§ **Exercises to complete**
[1] List every stock ticker symbol that appears in parentheses in the Newmont–Newcrest article.
[2] In the records, write out the lines starting with the line with "The width and height of the screenshot is (485, 324)." and going on through the line with "will pyautogui.click(x=191, y=142).", with "Manga" renamed to "Anime" and nothing else changed.

2023-06-15 11:50:37 ET

Summary

  • Newmont Corporation's acquisition of Newcrest Mining Limited is valued at approximately ~$19 billion, and this will bring multiple large, low-cost, and Tier-1 jurisdiction assets into Newmont's portfolio.
  • The acquisition will significantly increase Newmont's production, reserves, and margins, making it one of the lowest-cost million-ounce gold producers.
  • With Newmont trading at less than ~7.0x forward cash flow and a much more reasonable P/NAV multiple following its correction, I would view any pullbacks below $40.40 as buying opportunities.

It's been a busy year for M&A in the gold sector. While there have been some larger deals in the developer space, with B2Gold Corp. ( BTG ) acquiring Sabina Gold & Silver, and Gold Fields Limited ( GFI ) announcing that it would acquire half of Osisko Mining's ( OBNNF ) Windfall Project , the most significant transaction was by far the Newmont Corporation ( NEM ) offer to acquire the multi-million-ounce Australian focused gold producer, Newcrest Mining Limited ( NCMGF ).

This deal is valued at ~$19.0 billion, with Newmont offering 0.40 shares of Newmont, and allowing Newcrest to pay a special dividend. And while Newmont is paying a rich price, the deal would be transformative, to say the least, with Newmont bringing multiple large, low-cost and Tier-1 jurisdiction assets into its portfolio, with a few of these having considerable exploration upside. Let's take a closer look at the deal below:

Red Chris Exploration Decline (Newcrest Presentation)

All figures are in United States Dollars unless otherwise noted.

A Transformative Acquisition

There's no question that Newmont is paying a hefty price for its acquisition of Newcrest, especially given that it's having to use expensive currency (its own low-priced shares) to complete the acquisition. And compared to the Goldcorp deal in 2019, Newmont is paying approximately $360/oz per ounce on an enterprise value to attributable gold reserves basis vs. the ~$240/oz paid for Goldcorp's ounces.

That said, if there were ever a company to pay up for in the sector in an acquisition, it would be Newcrest, with the company owning multiple world-class operating and development assets, including:

  • Cadia : a ~600,000 ounce per annum operation with negative $124 all-in sustaining costs [AISC] in FY2022 with by-product credits.

§ **Data listing**
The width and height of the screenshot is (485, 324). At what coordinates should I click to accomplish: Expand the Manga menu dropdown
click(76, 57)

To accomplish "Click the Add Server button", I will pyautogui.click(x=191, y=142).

---

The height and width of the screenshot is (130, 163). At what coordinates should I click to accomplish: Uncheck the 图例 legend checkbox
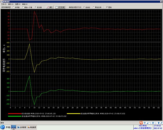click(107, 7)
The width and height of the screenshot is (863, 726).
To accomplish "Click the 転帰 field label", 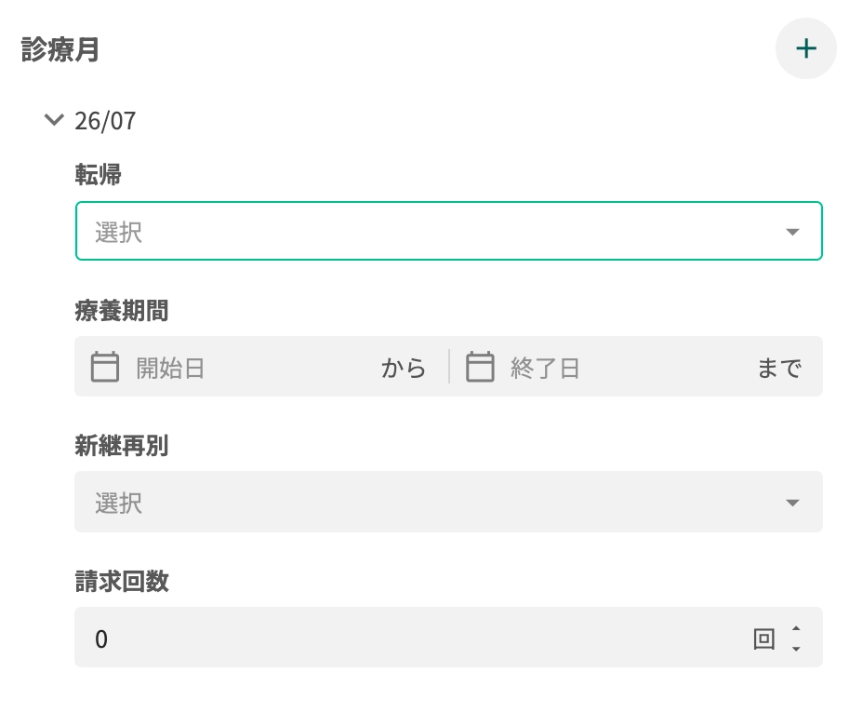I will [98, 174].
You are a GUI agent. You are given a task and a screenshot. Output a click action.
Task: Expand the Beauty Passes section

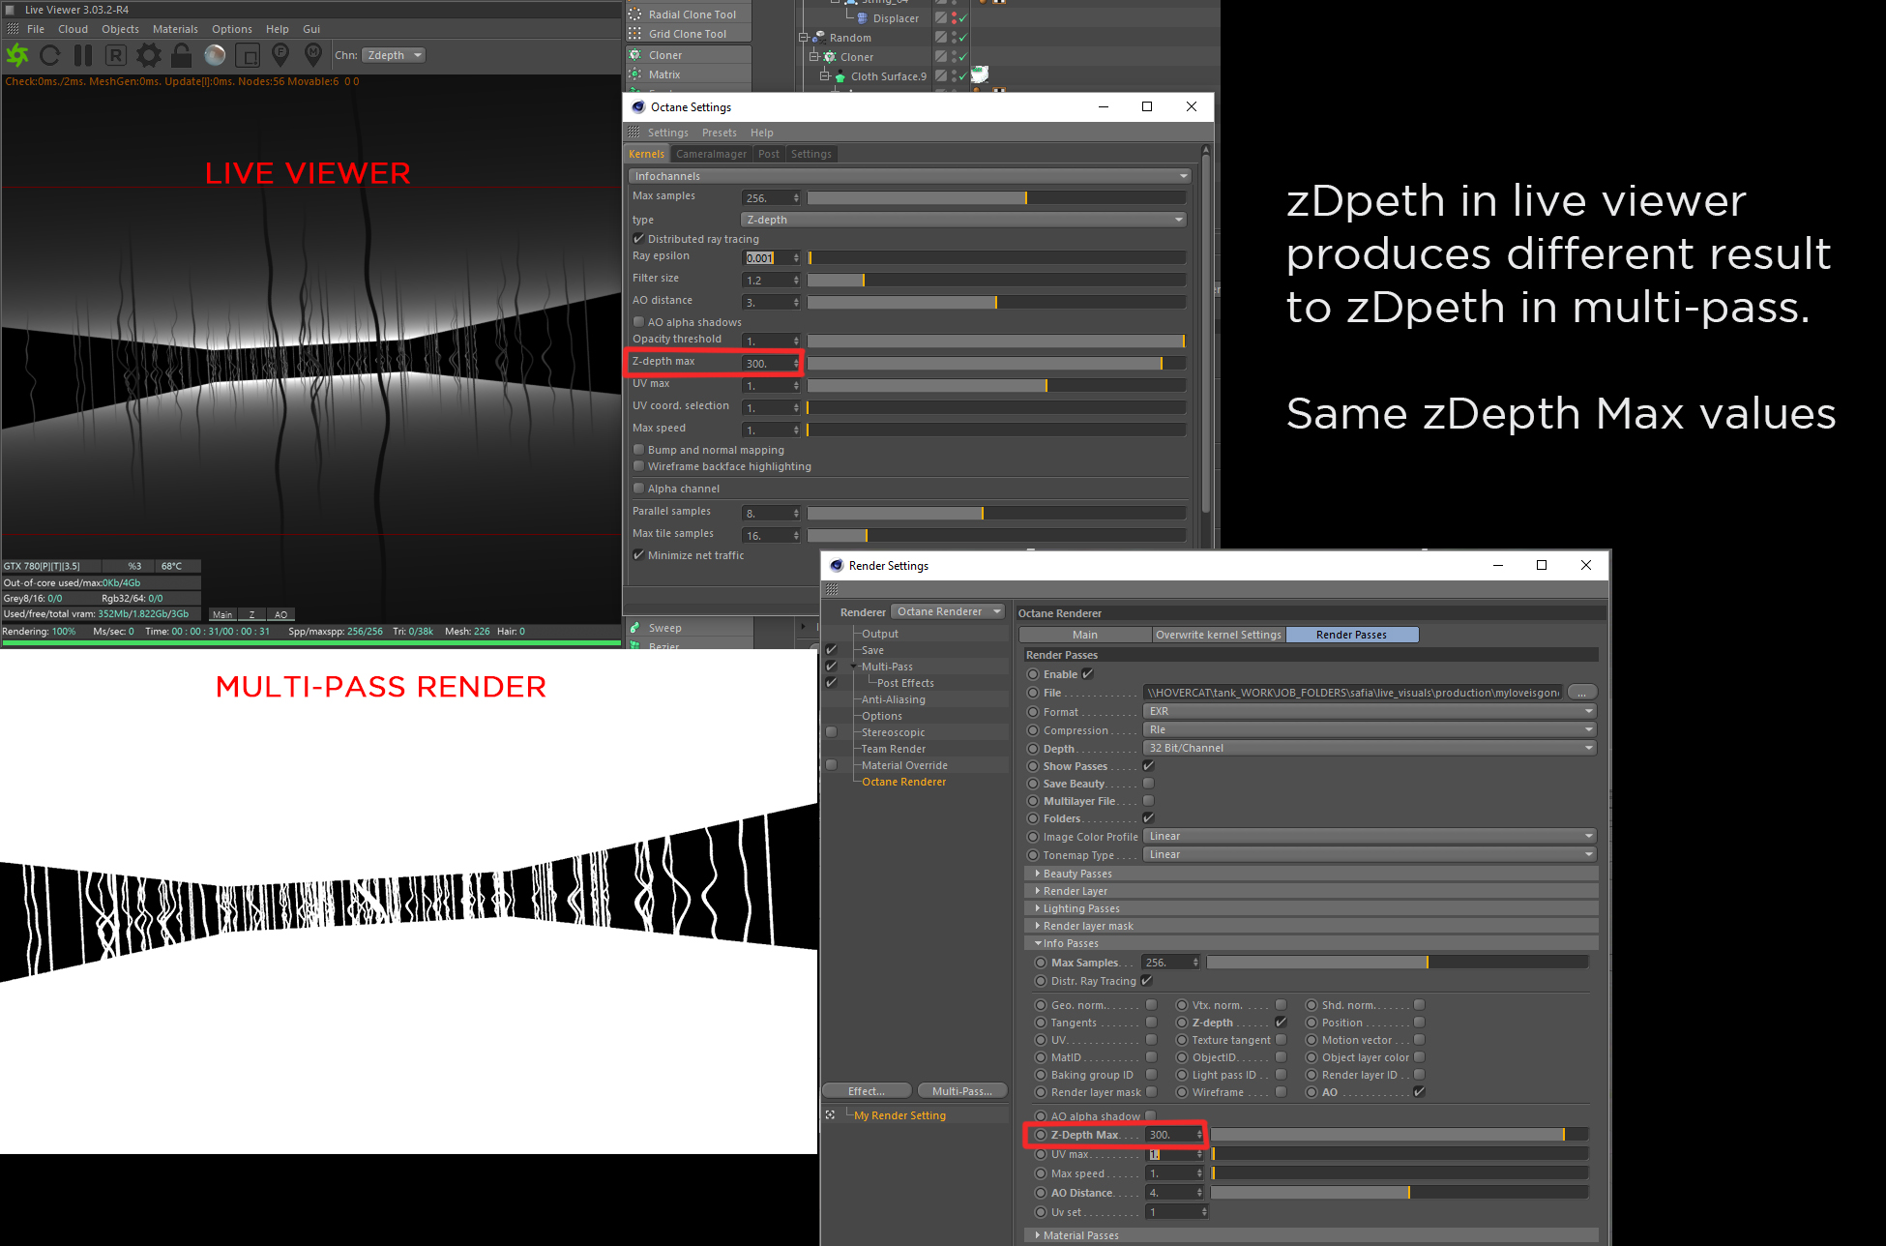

§ **Task responses**
[1] BTG, GFI, OBNNF, NEM, NCMGF

[2]
The width and height of the screenshot is (485, 324). At what coordinates should I click to accomplish: Expand the Anime menu dropdown
click(76, 57)

To accomplish "Click the Add Server button", I will pyautogui.click(x=191, y=142).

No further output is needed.